Le 20 décembre 2023 les citoyens congolais ont voté pour désigner leur président ainsi que leurs représentants à l’Assemblée nationale, dans les assemblées provinciales, et dans les conseils municipaux. Ces opérations de vote se sont poursuivies jusqu’au lendemain afin de permettre au plus grand nombre de voter, une décision prise par la Commission électorale nationale indépendante (CENI) suite à d’importants retards dans l’ouverture de certains bureaux de vote, voire de la non-ouverture de certains d’entre eux la veille.

Comme pour les élections de 2006, 2011 et 2018, la préparation du scrutin de 2023 ne s’est pas déroulée aussi facilement que l’espéraient certains observateurs et activistes de la société civile et son déroulement lui-même est d’ores et déjà qualifié par certains comme étant le scrutin le plus « chaotique » qu’aurait connu le pays depuis la fin officielle des deux guerres du Congo.

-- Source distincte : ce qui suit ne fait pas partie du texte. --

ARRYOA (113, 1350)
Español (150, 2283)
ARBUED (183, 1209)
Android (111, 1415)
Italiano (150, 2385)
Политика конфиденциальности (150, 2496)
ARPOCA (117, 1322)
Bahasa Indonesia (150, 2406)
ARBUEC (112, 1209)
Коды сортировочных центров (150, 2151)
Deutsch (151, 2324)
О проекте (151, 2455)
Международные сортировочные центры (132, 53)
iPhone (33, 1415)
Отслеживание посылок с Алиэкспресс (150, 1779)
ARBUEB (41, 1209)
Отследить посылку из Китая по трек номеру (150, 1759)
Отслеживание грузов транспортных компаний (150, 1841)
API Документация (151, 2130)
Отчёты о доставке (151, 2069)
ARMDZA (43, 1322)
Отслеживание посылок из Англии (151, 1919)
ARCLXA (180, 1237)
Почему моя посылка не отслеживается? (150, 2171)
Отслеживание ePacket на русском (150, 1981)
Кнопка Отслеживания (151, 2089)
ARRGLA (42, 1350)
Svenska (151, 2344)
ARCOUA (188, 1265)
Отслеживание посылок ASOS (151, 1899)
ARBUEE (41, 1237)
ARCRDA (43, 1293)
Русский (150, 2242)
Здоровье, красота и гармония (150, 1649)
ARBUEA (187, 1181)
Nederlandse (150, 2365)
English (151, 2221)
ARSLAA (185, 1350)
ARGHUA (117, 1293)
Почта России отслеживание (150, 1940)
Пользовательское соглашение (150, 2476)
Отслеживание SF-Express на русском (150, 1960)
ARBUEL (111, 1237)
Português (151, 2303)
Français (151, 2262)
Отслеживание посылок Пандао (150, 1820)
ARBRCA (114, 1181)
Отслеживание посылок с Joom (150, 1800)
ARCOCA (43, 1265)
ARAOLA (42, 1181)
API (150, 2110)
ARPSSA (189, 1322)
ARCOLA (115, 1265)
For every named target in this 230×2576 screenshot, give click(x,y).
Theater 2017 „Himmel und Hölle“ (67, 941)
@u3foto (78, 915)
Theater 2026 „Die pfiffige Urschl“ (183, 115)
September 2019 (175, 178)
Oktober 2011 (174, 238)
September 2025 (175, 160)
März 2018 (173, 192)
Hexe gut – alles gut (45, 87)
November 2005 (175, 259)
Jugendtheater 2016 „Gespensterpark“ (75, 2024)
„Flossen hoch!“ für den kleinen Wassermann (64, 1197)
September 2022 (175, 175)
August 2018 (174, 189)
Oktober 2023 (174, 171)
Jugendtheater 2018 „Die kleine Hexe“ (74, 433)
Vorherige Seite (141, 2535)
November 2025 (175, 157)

En amont du scrutin, les observateurs occidentaux s’étaient interrogés sur la volonté et la capacité de la CENI à préparer et organiser correctement ces élections : la logistique n’était pas au rendez-vous et le caractère démocratique du processus électoral était d’ores et déjà contesté. Autant de critiques qui renvoient à une vision dominante selon laquelle, pour être légitimes, des élections devraient répondre à un certain nombre de normes relatives à leur organisation et à leur déroulement. Selon ces standards, pour être qualifiables de réussies, les élections devraient être libres, transparentes, pacifiques et compétitives (garantie démocratique) et produire un effet positif sur les pratiques politiques dans le sens de la bonne gouvernance et du respect de l’état de droit par les élites politiques (effets démocratiques). En dernière instance, ce serait l’analyse de l’adéquation du scrutin avec ces normes qui permettrait de déterminer si des élections (ou plutôt leur organisation) ont été démocratiques ou non.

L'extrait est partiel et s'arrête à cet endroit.